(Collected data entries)
● ● ●
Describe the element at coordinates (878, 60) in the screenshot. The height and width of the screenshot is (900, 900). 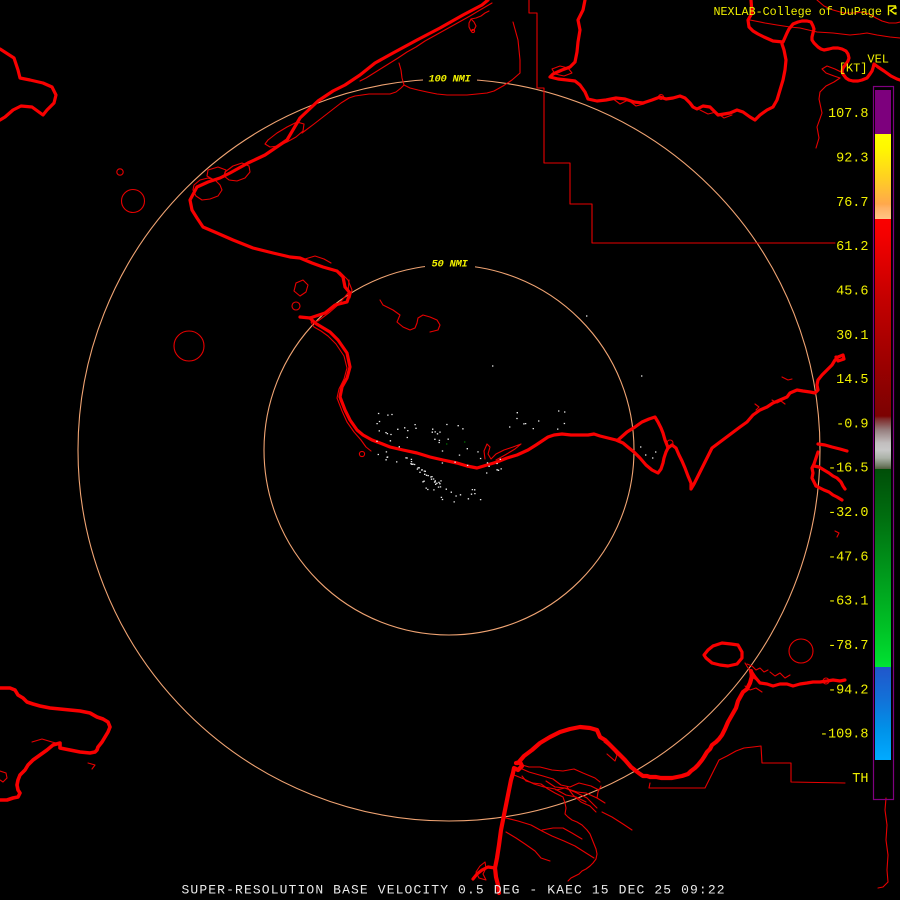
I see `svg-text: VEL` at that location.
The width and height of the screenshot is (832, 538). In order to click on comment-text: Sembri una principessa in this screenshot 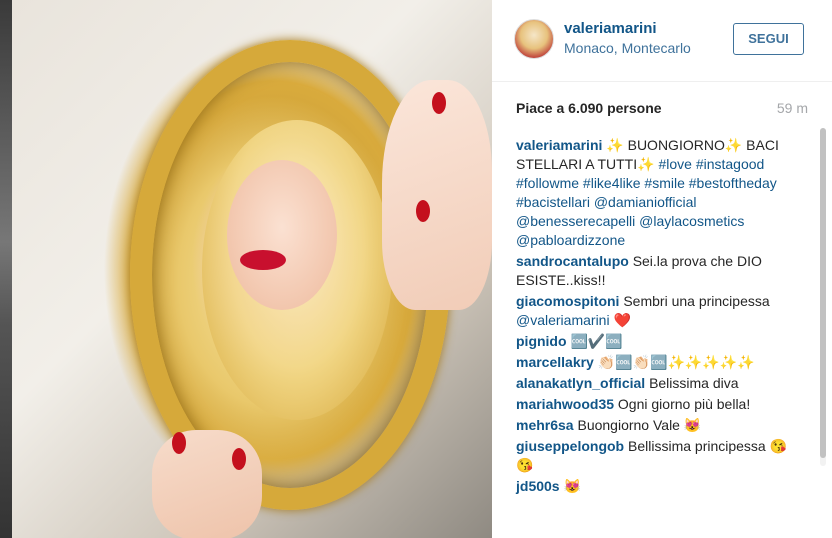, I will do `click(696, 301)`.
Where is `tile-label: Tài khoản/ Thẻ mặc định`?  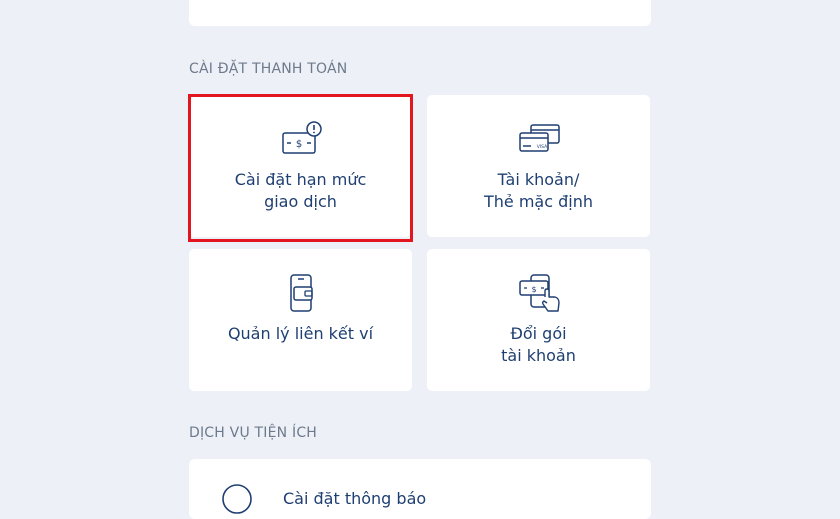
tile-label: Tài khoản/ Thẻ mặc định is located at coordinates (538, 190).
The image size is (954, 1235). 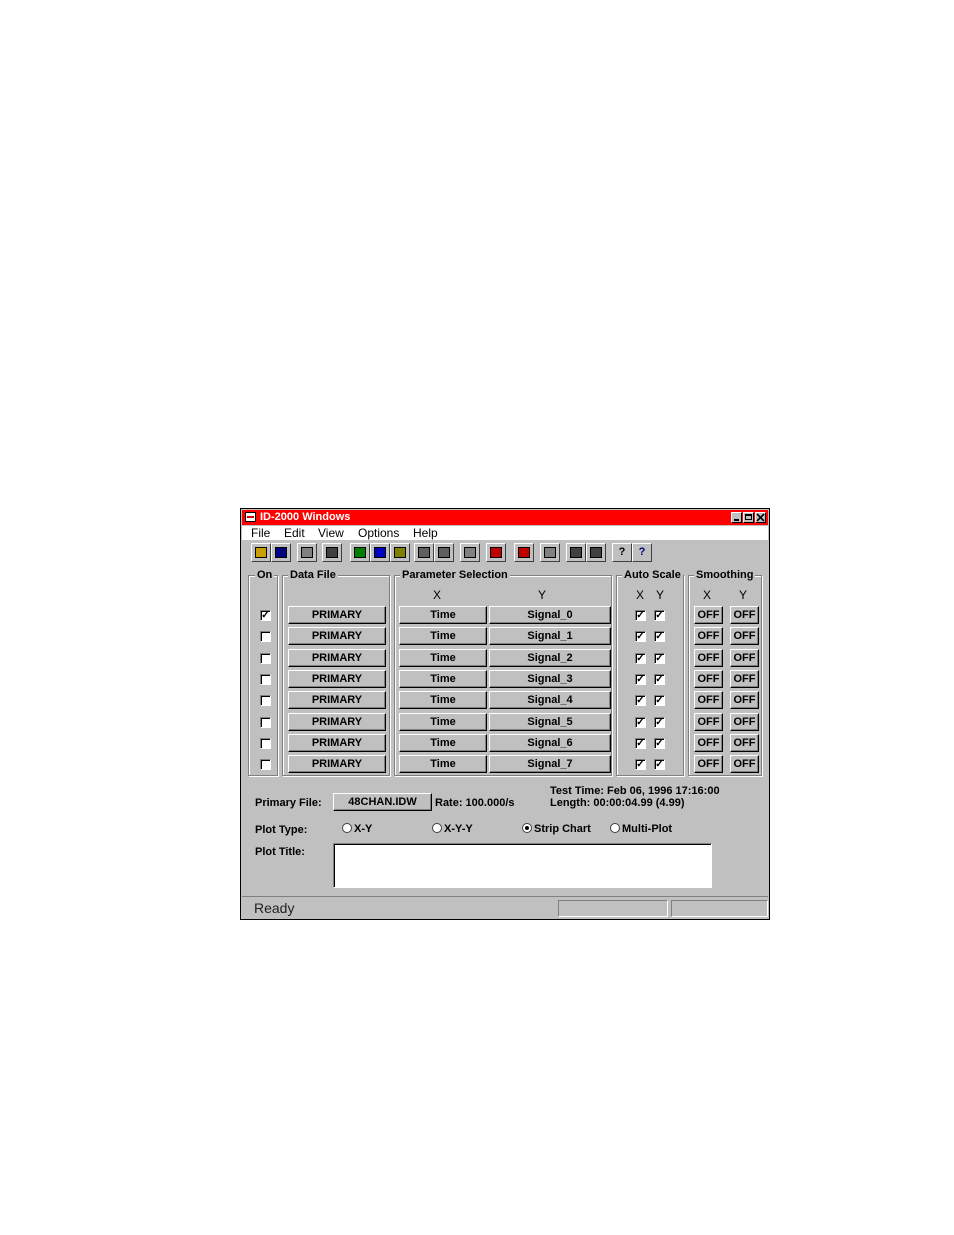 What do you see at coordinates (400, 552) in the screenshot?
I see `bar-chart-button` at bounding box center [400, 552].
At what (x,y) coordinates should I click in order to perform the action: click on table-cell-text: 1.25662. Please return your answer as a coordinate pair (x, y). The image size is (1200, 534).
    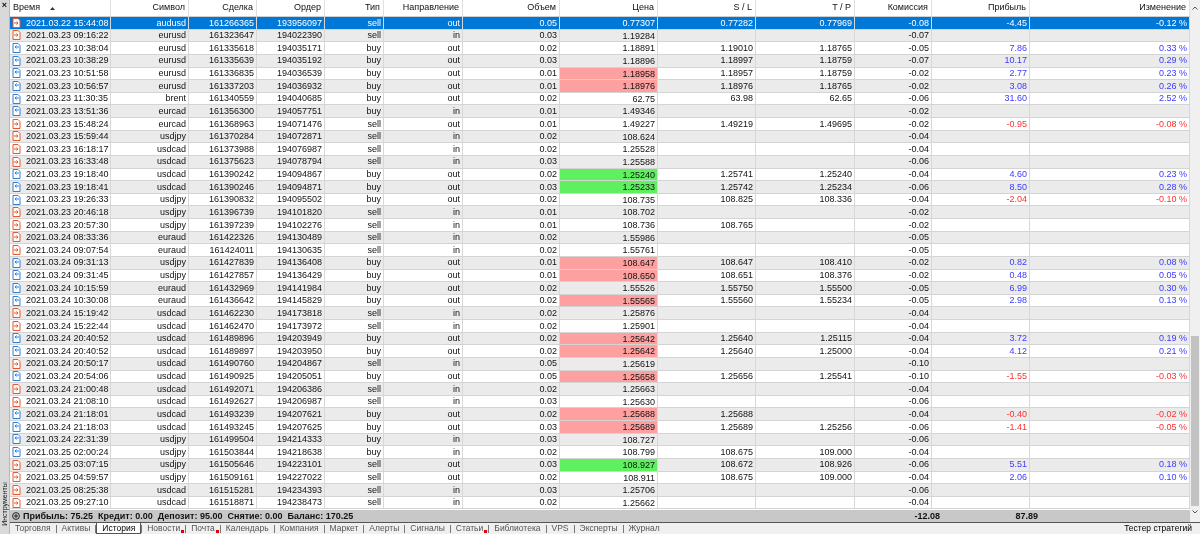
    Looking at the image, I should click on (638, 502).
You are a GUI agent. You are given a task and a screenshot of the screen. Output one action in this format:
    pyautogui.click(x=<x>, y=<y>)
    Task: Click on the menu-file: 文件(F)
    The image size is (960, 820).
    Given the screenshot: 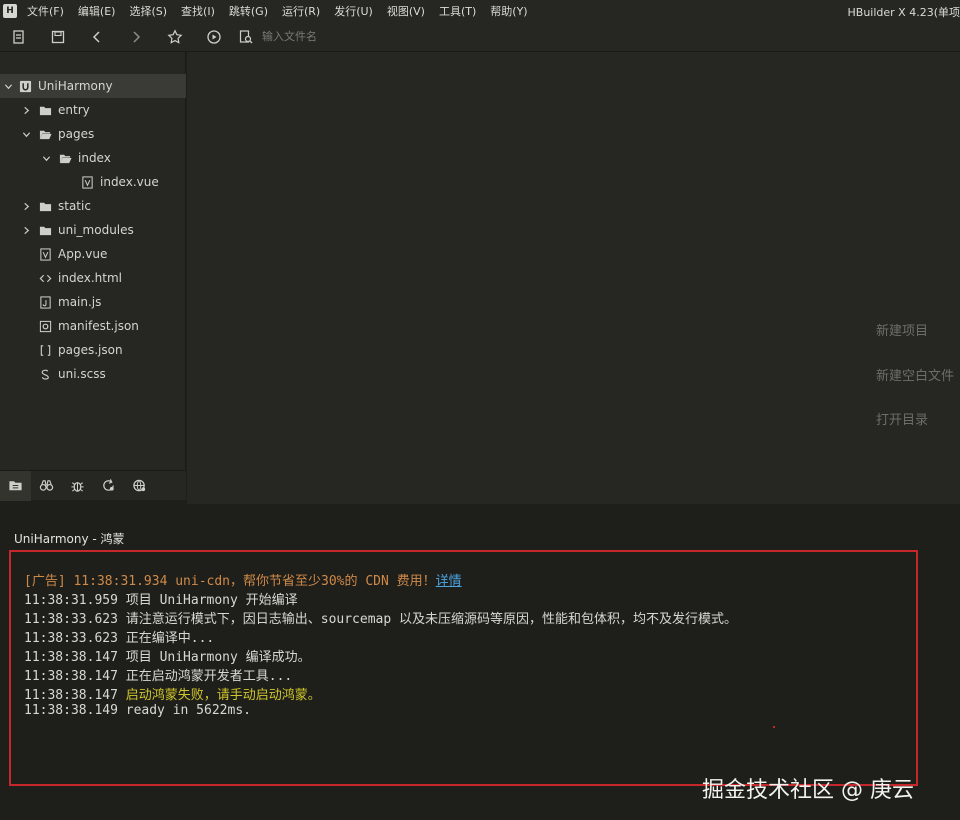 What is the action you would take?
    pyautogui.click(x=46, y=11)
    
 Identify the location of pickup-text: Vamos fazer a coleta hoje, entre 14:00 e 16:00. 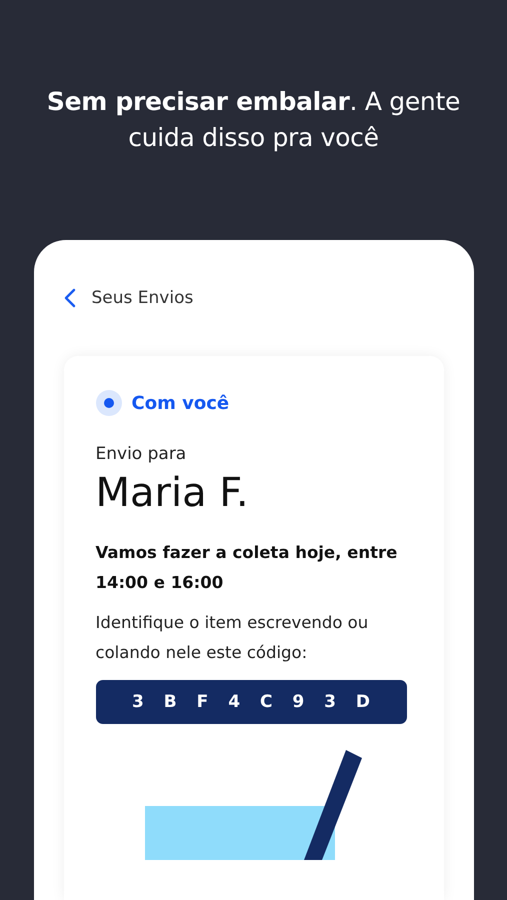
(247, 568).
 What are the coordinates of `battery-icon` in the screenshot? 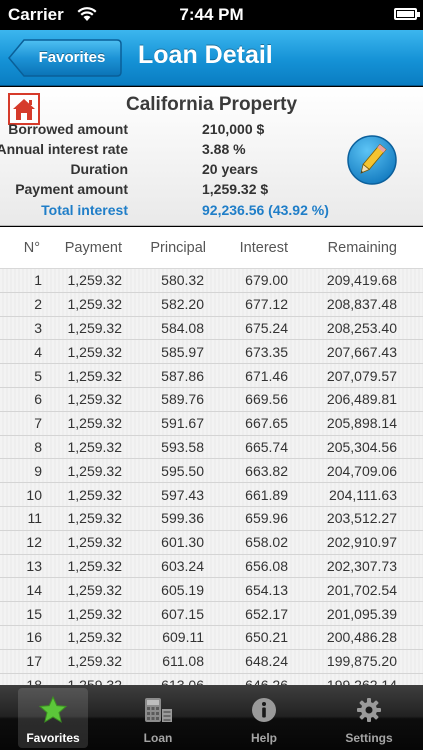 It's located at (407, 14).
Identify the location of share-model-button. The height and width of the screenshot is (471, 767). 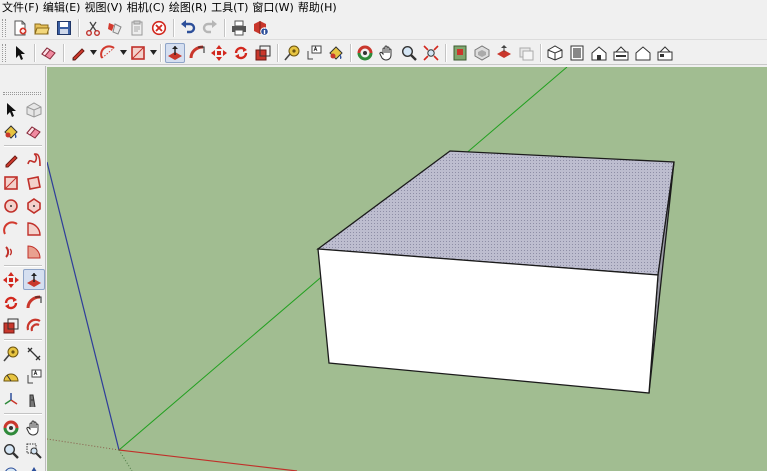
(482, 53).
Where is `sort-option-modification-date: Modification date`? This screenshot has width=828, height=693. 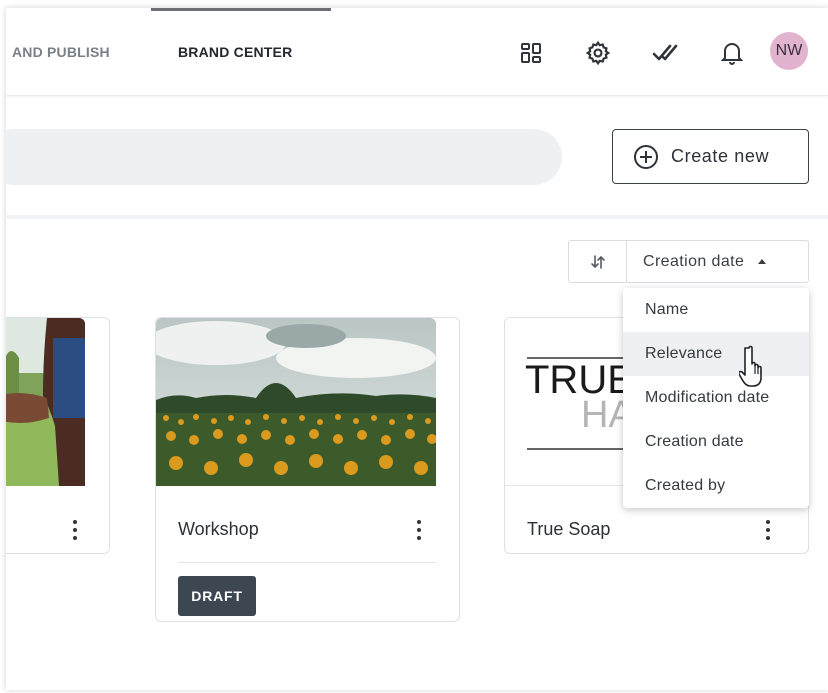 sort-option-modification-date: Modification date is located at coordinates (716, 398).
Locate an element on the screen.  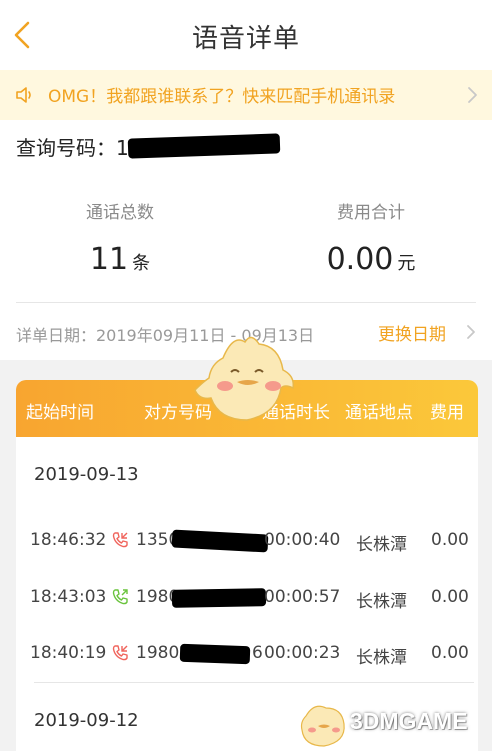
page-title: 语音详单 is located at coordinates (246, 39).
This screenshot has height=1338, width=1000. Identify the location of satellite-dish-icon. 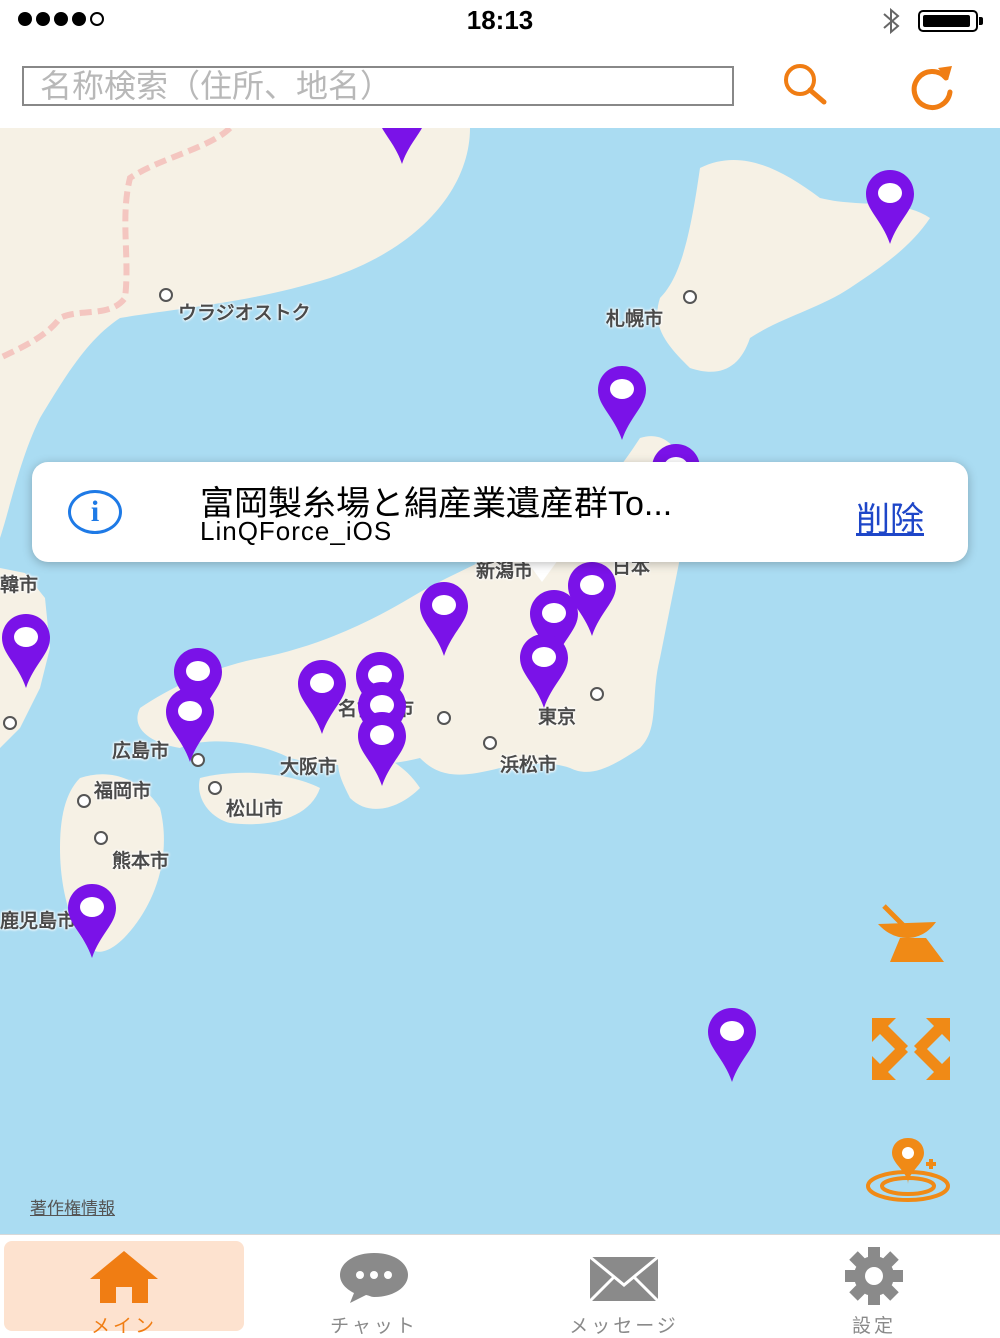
● ● ●
## HOW TO COMPLETE THIS TASK
Reproduce the records from the line containing "Locate an element on the screen." through the end of the records, inclusive, with "Identify" swapped for "Determine" and everything else unchanged. Omit the pictures from your answer.

## WRITTEN SOLUTION
Locate an element on the screen.  
page-title: 语音详单 is located at coordinates (246, 39).
This screenshot has height=1338, width=1000. Determine the location of satellite-dish-icon. 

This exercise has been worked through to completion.